Excerpted passage.
A few more minutes go by, and now it's starting to get frustrating because the sausage is almost done. I can see that the element under the pot is red hot, so the stove was working fine.

Then I walk over to the fridge and I jump as I hear an explosion coming from the stove behind me. I turn around and the water is bursting out of the pot. It shot so high It that it got the overhead fan wet.

It was quite scary, and probably would have melted my face off if I were standing over the pot.

The water somehow hit an extremely high state of instability without releasing its energy. There was nothing but water and whatever extras are put in at the treatment plant, but it's generaly good drinkable water.

What happened and how?

 

[ryan]

This also happened once when I boiled water in a mug. I boiled water in the microwave, but I was late getting to it to put in a tea bag, so I just hit another minute without disturbing the mug. The water hadn't boiled again, but I thought it was close enough and took it out. I disturbed the mug when I grabbed it, and it did made a similar but much smaller scale explosion.

 

[beero1000]

 Superheating

 

[ryan]

 Superheating

Hey thanks, I am surprised that H-bonding can be so strong collectively. But it couldn't have formed a lattice since the water was clearly still moving a little.

 

[bilby]

Superheating is common with new pans; in order to boil, the steam bubbles need nucleation sites, and a highly polished new pan filled with clean water doesn't provide any.

The trick is to add something that allows nucleation - you can add salt just before the water reaches boiling point, and that will work. The salt allows the dissolved air to nucleate (as it will be supersaturated in hot water) and then the air bubbles will work as nucleation sites for the steam; But if you add the salt too early, it dissolves, and the opportunity is missed. Salt added to cold water can also cause pitting of Stainless Steel pans.

A more certain method is to break up a strand of pasta, and add that to the pan - the rough surface of dried pasta will do the job, and one over cooked strand of spaghetti or linguini won't be noticed in the finished dish. Again it's best to add this after at least some of the heating has been done.

Superheated water can be a serious hazard in a kitchen, and can lead to severe burns. Another option (if you care more for safety than for appearances) is to use a scouring pad to scratch the bottom of your pan. Old pans generally have enough scratches to prevent superheating (even if the scratches are too small to be obvious to a visual inspection).

Exercise requirements.
**A.** In the superheating thread, what do steam bubbles need in order to boil?
**B.** Repeat the stretch of the superheating thread from "Superheating is common" through "Stainless Steel pans.".
The lines that come next have nothing to do with the superheating thread.

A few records

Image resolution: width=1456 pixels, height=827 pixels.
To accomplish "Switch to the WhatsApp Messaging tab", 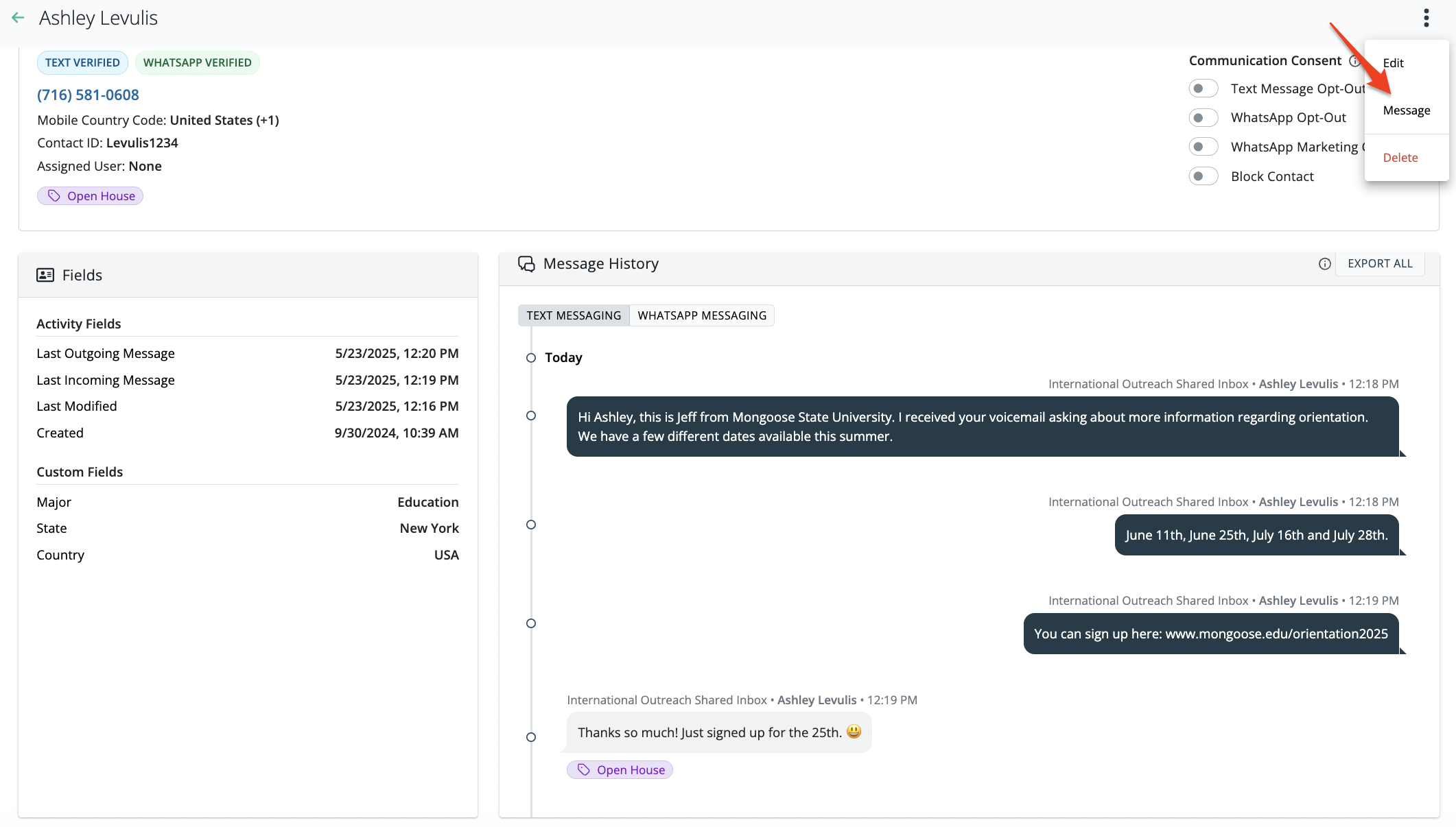I will tap(701, 315).
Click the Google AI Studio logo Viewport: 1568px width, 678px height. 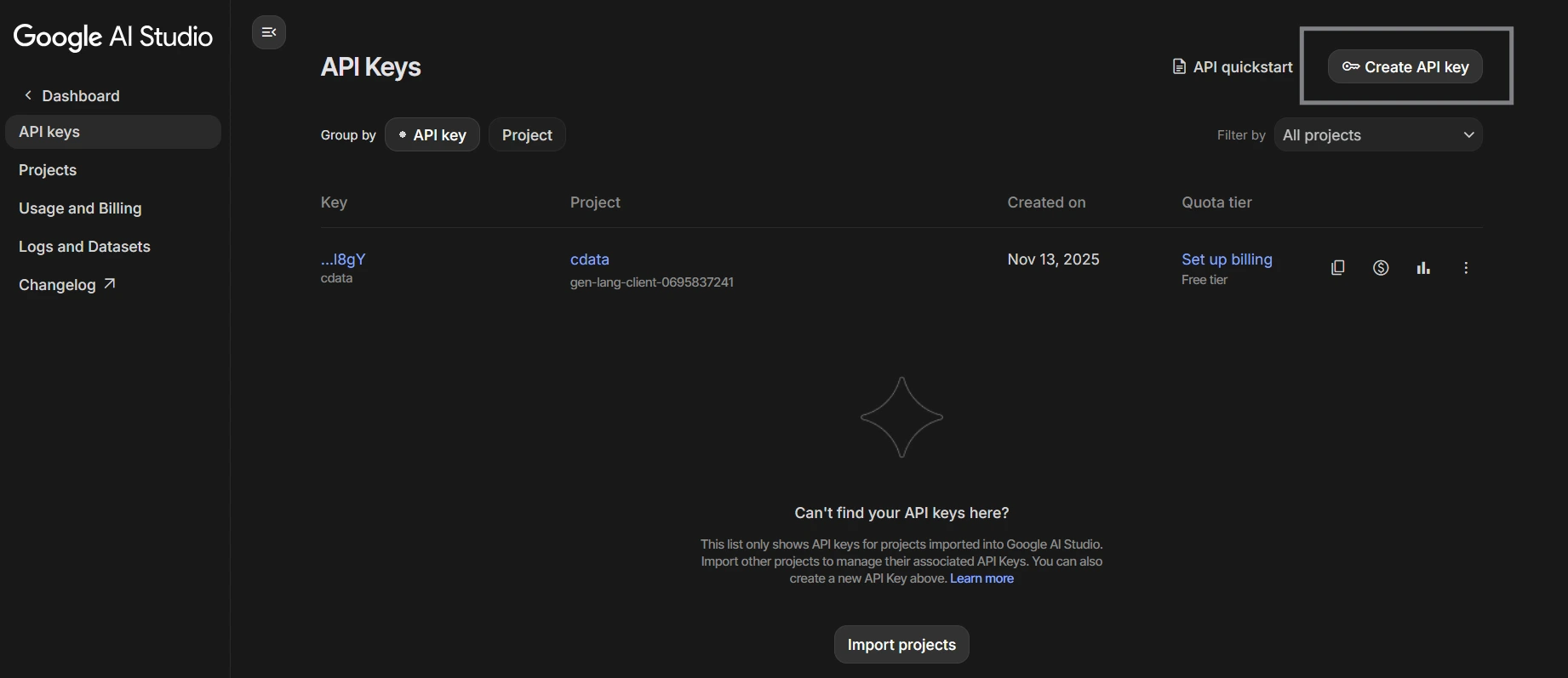pyautogui.click(x=113, y=37)
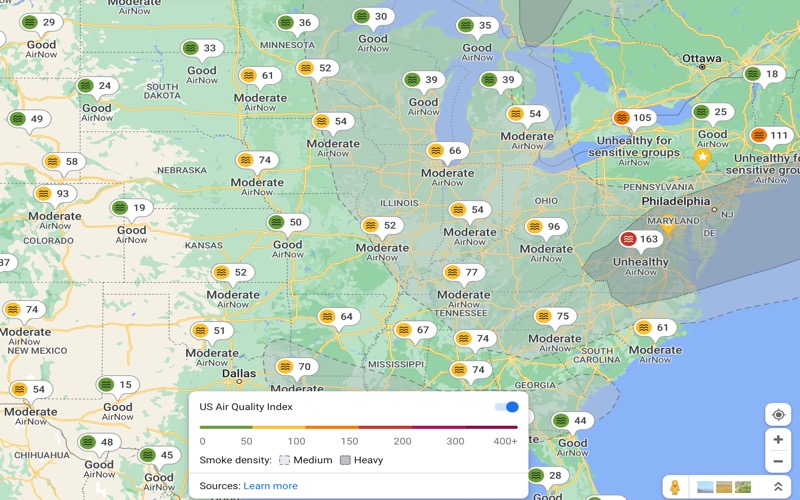Select the first map imagery thumbnail
Viewport: 800px width, 500px height.
pos(705,487)
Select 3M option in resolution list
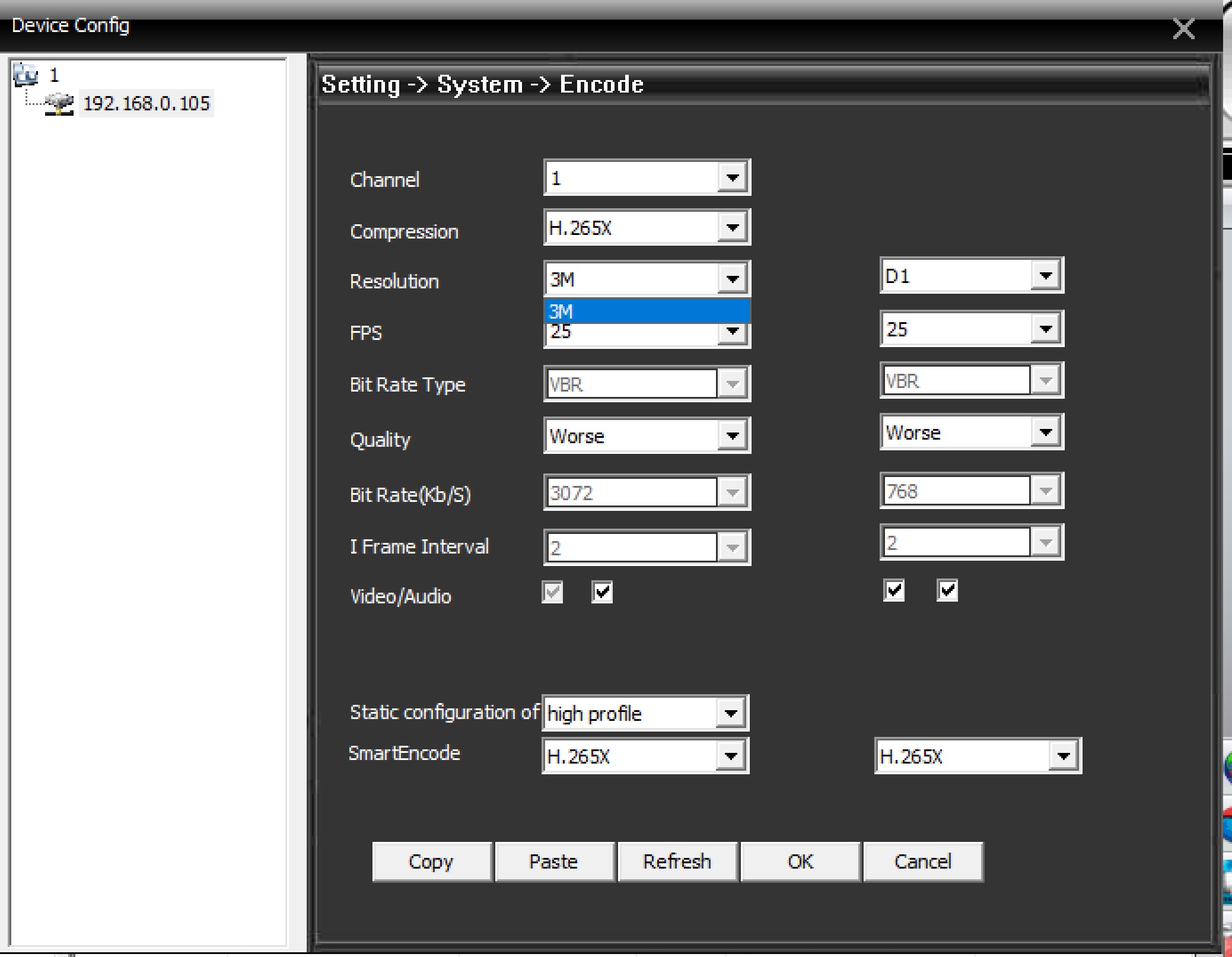The height and width of the screenshot is (957, 1232). click(647, 311)
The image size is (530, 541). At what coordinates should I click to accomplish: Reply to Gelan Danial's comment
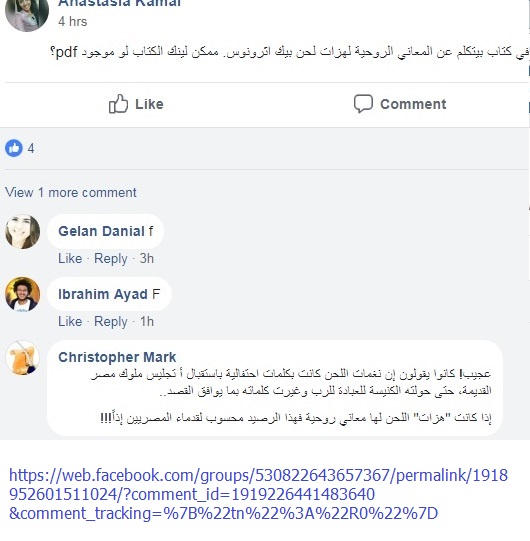tap(111, 258)
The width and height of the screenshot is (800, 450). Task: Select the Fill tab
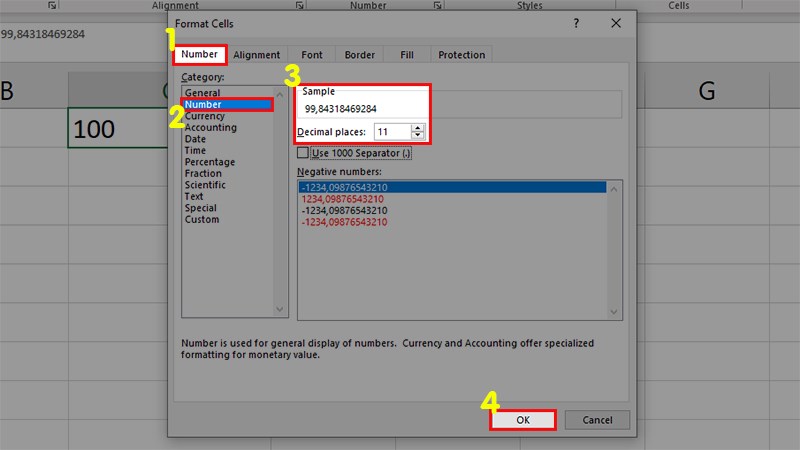click(407, 55)
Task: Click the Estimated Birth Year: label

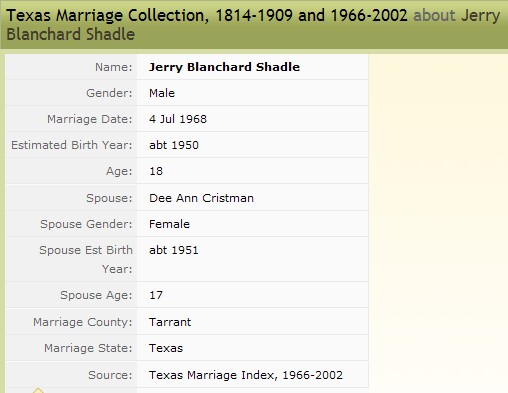Action: coord(72,145)
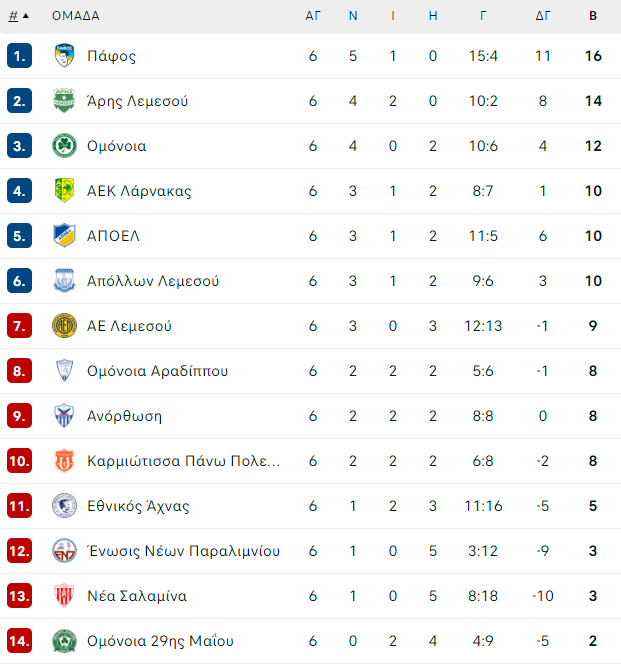Click the Εθνικός Άχνας round logo
This screenshot has height=666, width=621.
(64, 506)
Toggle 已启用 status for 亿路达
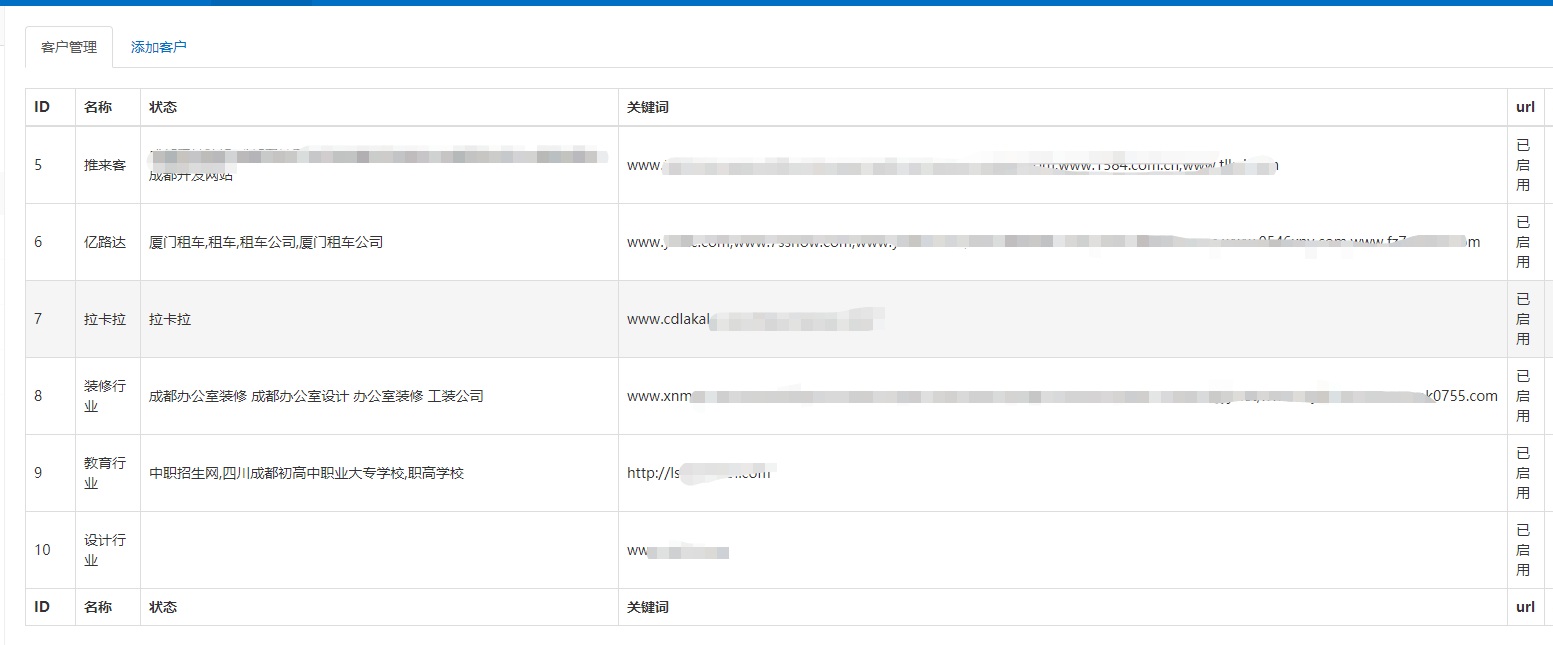The image size is (1553, 645). (1525, 241)
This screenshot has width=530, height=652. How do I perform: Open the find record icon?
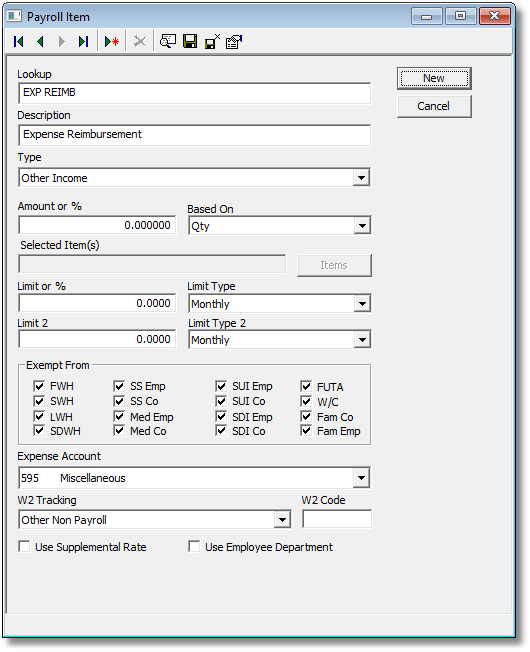168,41
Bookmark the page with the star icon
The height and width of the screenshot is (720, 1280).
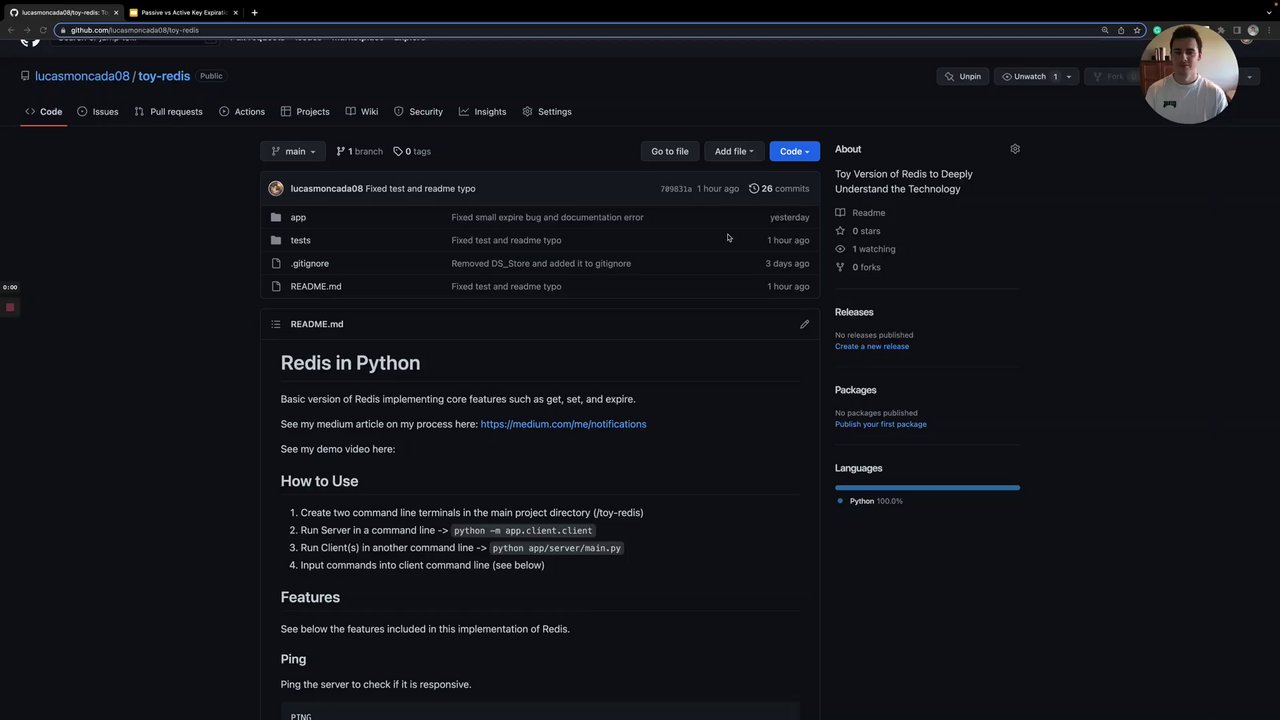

Solutions for each task.
**A.** Nucleation sites.

**B.**
Superheating is common with new pans; in order to boil, the steam bubbles need nucleation sites, and a highly polished new pan filled with clean water doesn't provide any.

The trick is to add something that allows nucleation - you can add salt just before the water reaches boiling point, and that will work. The salt allows the dissolved air to nucleate (as it will be supersaturated in hot water) and then the air bubbles will work as nucleation sites for the steam; But if you add the salt too early, it dissolves, and the opportunity is missed. Salt added to cold water can also cause pitting of Stainless Steel pans.